Ça, c’est pour le constat. Et après ? Même les grandes campagnes d’arrachage, organisée par le Territoire et les communes, appartiennent au passé (2014 à Tahiti, selon les archives de la presse écrite). Seule l’armée française, via le RSMA et très souvent sans pub, réalise quelques campagnes d’arrachage, dans le cadre des sorties encadrées des jeunes recrutés.
Il est certain que le travail est harassant, que retirer les grands arbres ne suffit pas à sauver les autres plantes : il faut aussi se mettre à genou, retirer les petites pousses avec la racine. Nettoyer 1m2 prend facilement 20 minutes. Le miconia a envahi des hectares. La première solution serait d’arriver à mobiliser les 290 000 habitants des îles polynésiennes et de leur faire prendre en charge, chacun, 1 m2… Mis à part un défi pour le Guinness book des records, c’est peine perdue.
L’autre solution est peut-être économique : imaginez, comme l’ont fait Irene Roca Moracia et Brigitte Kock, des dalles de carrelage en miconia…
Envahissant utile ?
Ces deux diplômées de Central Saint Martins (Royaume-Uni) Brigitte Kock et Irene Roca Moracia ont collaboré pour créer des carreaux semblables à du béton qui donnent une nouvelle valeur "économique et écologique" aux espèces envahissantes. Le matériau des carreaux, que les chercheuses appellent le bio-béton, est fait de renouée du Japon, plante envahissante qui n’a guère à envier au miconia et de carapaces d'écrevisses signalées américaines, crustacé décapode d'eau douce originaire de la côte est des États-Unis qui a su s'adapter rapidement à ses nouveaux milieux, mais a largement contribué à la régression ou disparition des espèces autochtones, sans parler de la dégradation des habitats qu’elle occupe.
Gros plan sur la texture d'une dalle de bio-béton fabriquée à partir d'espèces envahissantes.
Ces deux espèces invasives comme il y en a tant font partie des espèces non indigènes qui causent le plus de dommages écologiques et économiques au Royaume-Uni, comme le miconia au fenua. En leur donnant de la valeur, Kock et Moracia espèrent inciter à leur élimination et contribuer à restaurer la biodiversité locale. Pour les deux chercheuses, il ne s’agit pas de « créer une nouvelle industrie autour de ce produit mais relocaliser les déchets que le système actuel produit ».

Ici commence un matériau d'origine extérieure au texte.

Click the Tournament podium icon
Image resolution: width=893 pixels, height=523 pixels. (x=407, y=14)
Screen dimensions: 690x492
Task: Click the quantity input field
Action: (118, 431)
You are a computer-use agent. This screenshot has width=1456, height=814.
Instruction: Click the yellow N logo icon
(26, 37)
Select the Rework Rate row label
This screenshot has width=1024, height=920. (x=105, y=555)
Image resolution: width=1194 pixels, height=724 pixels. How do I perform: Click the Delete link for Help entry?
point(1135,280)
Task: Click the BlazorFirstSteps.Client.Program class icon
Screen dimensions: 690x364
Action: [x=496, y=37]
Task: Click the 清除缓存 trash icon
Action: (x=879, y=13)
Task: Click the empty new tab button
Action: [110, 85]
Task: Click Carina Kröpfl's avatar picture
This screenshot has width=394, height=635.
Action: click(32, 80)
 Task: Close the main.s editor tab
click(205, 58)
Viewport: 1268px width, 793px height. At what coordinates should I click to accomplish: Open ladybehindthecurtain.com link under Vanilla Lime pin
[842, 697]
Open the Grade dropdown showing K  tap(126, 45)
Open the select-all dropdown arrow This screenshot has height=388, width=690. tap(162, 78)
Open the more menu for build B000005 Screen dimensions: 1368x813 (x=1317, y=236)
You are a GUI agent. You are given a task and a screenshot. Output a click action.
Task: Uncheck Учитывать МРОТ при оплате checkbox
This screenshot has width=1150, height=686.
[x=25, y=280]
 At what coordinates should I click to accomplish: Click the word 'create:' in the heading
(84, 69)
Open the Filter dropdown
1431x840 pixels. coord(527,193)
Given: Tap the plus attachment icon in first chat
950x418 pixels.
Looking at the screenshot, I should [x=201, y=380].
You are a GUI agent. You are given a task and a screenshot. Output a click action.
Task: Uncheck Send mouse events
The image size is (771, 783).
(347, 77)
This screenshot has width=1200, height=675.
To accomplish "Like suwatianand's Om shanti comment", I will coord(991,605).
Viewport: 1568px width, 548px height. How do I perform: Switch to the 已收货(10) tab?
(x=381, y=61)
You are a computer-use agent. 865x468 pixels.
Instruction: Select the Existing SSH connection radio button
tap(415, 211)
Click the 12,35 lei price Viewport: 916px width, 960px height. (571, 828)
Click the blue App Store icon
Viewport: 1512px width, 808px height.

Le projet a été commandé dans le cadre du programme d'études supérieures Maison/0 par le groupe LVMH, dans le but de développer une alternative durable aux matériaux de construction actuels qui pourrait être utilisée dans les intérieurs des magasins de luxe.
Kock et Moracia ont décidé de faire d’une pierre deux coups et, à partir de ces espèces invasives, cibler le béton, un grand coupable des émissions de carbone, en créant un substitut qui soit activement bénéfique.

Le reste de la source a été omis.